Former death squad leader Louis Jodel Chamblain who twice helped coups against Jean Bertrand Aristide was acquitted of murder in a secretive trial held during the middle of the night. We speak with Brian Concannon, an international lawyer and director of the Institute for Justice and Democracy in Haiti. [includes rush transcript]
Former death squad leader Louis Jodel Chamblain who twice helped coups against Jean Bertrand Aristide was acquitted of murder Tuesday in a secretive trial held during the middle of the night.
Chamblain was second in command of the paramilitary group FRAPH, the Front for the Advancement and Progress of Haiti. In 1991 the group overthrew Jean Bertrand Aristide’s government and went on to kill thousands of Aristide supporters.
After years in exile, he returned to Haiti earlier this year to play a key role in the February coup against Aristide, who was Haiti’s first democratically elected president.
In 1995, Chamblain and former police chief Jackson Joanis were convicted in abstentia of assassinating pro-democracy activist Antoine Izmery, who was a former justice minister under Aristide.
But this week, the convictions were overturned during the secretive proceedings.

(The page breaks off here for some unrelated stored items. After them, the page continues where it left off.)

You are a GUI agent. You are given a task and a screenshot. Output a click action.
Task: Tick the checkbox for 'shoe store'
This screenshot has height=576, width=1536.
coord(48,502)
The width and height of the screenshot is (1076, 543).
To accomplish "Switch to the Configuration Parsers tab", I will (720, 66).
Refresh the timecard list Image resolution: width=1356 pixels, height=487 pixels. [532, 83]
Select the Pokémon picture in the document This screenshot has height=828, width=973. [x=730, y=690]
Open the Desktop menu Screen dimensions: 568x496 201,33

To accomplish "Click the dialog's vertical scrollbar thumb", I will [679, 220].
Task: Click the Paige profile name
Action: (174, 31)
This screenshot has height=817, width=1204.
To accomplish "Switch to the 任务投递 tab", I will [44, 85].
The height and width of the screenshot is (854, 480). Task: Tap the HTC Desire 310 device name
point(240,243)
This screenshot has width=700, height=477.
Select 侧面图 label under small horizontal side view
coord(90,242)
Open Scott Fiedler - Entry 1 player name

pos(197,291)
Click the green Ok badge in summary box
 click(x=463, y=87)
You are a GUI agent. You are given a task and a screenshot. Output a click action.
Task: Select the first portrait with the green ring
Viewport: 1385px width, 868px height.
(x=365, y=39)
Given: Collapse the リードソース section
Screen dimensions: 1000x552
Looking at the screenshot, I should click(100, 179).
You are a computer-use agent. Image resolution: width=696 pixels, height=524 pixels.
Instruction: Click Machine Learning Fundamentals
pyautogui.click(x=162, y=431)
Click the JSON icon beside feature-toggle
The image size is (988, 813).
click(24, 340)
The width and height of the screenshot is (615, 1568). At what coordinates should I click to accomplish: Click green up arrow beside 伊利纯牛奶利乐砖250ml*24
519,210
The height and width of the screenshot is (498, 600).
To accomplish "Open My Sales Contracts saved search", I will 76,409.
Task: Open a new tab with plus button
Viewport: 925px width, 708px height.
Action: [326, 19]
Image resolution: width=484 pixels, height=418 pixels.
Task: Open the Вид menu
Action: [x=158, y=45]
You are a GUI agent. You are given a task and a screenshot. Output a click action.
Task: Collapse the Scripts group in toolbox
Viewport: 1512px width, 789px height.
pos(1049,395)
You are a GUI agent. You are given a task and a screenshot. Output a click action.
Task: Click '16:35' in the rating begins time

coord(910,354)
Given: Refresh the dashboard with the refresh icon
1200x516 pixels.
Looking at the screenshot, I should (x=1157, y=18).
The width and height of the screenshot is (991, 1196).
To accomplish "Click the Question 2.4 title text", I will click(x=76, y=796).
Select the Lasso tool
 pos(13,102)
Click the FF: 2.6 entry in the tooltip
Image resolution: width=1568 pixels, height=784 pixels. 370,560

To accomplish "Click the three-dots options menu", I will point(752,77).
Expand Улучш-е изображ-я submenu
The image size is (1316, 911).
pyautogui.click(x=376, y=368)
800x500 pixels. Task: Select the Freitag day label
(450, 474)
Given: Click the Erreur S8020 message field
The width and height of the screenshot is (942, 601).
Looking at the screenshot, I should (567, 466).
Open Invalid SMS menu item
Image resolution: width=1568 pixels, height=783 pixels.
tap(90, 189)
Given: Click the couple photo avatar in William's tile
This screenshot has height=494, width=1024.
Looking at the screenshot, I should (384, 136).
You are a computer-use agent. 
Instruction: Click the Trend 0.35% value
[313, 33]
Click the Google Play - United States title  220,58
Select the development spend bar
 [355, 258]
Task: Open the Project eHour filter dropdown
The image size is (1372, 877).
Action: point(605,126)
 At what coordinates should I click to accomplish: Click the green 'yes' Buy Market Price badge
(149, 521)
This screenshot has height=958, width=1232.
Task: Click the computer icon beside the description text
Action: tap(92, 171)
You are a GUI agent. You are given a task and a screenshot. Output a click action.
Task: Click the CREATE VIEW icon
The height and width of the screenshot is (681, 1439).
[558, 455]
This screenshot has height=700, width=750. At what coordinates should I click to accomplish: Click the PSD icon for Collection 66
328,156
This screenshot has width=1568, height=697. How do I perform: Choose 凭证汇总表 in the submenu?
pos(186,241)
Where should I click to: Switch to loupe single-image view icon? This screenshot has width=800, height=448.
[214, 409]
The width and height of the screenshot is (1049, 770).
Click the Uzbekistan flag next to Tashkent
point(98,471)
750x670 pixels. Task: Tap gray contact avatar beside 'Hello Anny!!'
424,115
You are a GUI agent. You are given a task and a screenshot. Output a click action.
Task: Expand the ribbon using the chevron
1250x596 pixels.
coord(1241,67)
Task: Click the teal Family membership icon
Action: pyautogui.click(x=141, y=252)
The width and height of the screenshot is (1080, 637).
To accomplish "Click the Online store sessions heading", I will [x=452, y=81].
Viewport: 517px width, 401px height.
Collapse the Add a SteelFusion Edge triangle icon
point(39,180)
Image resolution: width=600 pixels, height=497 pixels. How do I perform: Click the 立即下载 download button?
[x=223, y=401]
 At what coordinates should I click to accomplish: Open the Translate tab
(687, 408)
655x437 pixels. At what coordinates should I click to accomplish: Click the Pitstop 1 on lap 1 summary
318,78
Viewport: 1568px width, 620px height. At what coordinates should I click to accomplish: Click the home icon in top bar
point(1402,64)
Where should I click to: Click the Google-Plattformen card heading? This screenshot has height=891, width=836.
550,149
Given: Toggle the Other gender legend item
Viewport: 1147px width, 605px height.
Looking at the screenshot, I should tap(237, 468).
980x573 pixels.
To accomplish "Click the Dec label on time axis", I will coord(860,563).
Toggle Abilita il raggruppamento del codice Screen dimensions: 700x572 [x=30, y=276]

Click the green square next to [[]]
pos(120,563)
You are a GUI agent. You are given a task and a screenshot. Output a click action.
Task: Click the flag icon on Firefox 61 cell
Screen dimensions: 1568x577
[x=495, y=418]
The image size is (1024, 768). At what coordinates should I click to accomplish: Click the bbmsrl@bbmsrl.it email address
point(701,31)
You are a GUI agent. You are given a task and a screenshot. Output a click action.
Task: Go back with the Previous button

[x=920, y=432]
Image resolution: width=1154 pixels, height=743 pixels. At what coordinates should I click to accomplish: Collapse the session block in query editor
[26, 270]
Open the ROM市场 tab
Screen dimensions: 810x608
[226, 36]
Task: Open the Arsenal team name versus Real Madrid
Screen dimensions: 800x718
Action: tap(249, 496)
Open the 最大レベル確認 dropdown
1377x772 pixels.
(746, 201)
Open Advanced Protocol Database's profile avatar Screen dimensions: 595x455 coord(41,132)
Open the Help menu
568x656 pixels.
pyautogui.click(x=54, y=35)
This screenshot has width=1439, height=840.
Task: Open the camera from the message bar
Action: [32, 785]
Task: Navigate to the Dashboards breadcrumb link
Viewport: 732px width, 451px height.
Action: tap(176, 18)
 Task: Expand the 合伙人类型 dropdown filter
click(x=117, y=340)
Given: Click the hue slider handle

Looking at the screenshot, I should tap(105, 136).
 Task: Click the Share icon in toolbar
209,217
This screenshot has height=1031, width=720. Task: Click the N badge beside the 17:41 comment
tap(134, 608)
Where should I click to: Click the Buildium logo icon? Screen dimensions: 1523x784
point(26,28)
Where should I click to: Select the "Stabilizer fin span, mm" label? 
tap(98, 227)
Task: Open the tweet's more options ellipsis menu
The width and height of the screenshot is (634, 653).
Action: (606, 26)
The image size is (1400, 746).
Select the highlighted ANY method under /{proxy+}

Chamblain praised the outcome, telling The Associated Press that "it was a true trial, just and equitable."
But Amnesty International criticized the actions of the new U.S.-backed Haitian government and said, "This is a very sad day in the history of Haiti." The U.S. State Department also publicly criticized the proceedings. A spokesperson said "We deeply regret the haste with which their cases were brought to retrial, resulting in procedural deficiencies that call into question the integrity of the process."
Both Chamblain and Joanis remain in prison to face other charges.
- Brian Concannon, director of the Institute for Justice and Democracy in Haiti. He formerly worked at the International Lawyers Office in Haiti, where he has spent the last several years prosecuting crimes committed during the 1991-1994 coup. Among the cases he has prosecuted are those stemming from the 1994 Raboteau massacre in Gonaives for which Chamblain is facing charges.
This is a rush transcript. Copy may not be in its final form.
JUAN GONZALEZ: We are joined by Brian Concannon, who works for the International Lawyer’s office in Haiti where he spent the last several years prosecuting crimes committed during the 1991, 1994 coup. Welcome to Democracy Now!, Brian.
BRIAN CONCANNON: Thank you, Juan. It’s great to be here. If I may correct, right now I’m director of the Institute for Justice and Democracy in Haiti, which is a successor to the B.A.I. Because of the Haiti’s coup, we’re not able to do the same type of work, so we created a new organization.
JUAN GONZALEZ: Your reaction to this shotgun trial that occurred of Chamblain?
BRIAN CONCANNON: It was a no-show trial. What they did. There was plenty of evidence, they did not produce it. There were plenty of witnesses. They did not call those witnesses in. Some of the witnesses they did call were dead. Several others were out of the country or didn’t really know anything. The investigating judge didn’t do what he was supposed to do under the law. The prosecutors did not prosecute. It was clear that the intent from the beginning was that this be— that there be no risk of conviction. In fact, the justice minister hedged his bets by saying even if there was a conviction he might pardon Chamblain, but he also said that when Chamblain turned himself in back in April, the justice minister said he had nothing to hide, which was a clear sign to the prosecutor which the prosecutor obviously got.
JUAN GONZALEZ: Now, the trial started — there were conflicting reports, some that was in the middle of the night, then that it started late in the afternoon and went through late into midmorning or into the early hours of the morning. Could you talk about that?
BRIAN CONCANNON: Yeah. They started doing some of the procedural things like picking the jury in the afternoon and it stretched and they kept going until I think it was a little bit before dawn when it finally ended. Which was a serious handicap to people who wanted to monitor the trial. It was also a handicap because they announced it — usually these things are announced weeks or months in advance — they announced it unofficially a few days in advance. So, human rights groups and journalists did not have the ability to really mobilize and organize to monitor this trial, and then as it stretched into the night, a lot of people had to leave because as you know, Haiti’s streets are very dangerous places with political persecution and kidnapping and murders. And a lot of people said, yeah, I’d like to monitor the trial to see how safe it is, but I’m not going to put my life on the line for it.
JUAN GONZALEZ: It’s unheard of here in the United States for any trial, especially a murder trial, to go on through the middle of the night to reach a verdict in one day.
BRIAN CONCANNON: In Haiti, there’s actually some tradition of that, but it’s tradition that we had broken. During the democratic government when there was a serious trial, they did in fact take a break, and make sure that everybody was fresh. Because obviously, a jury, even if it’s trying to do a good job, by 4:00 in the morning, when you have been listening to testimony or watching procedures for 12 or 18 hours, you’re obviously not going to have the same powers of concentration.
JUAN GONZALEZ: I want to thank you very much, Brian Concannon, for being with us and updating us on the Chamblain trial.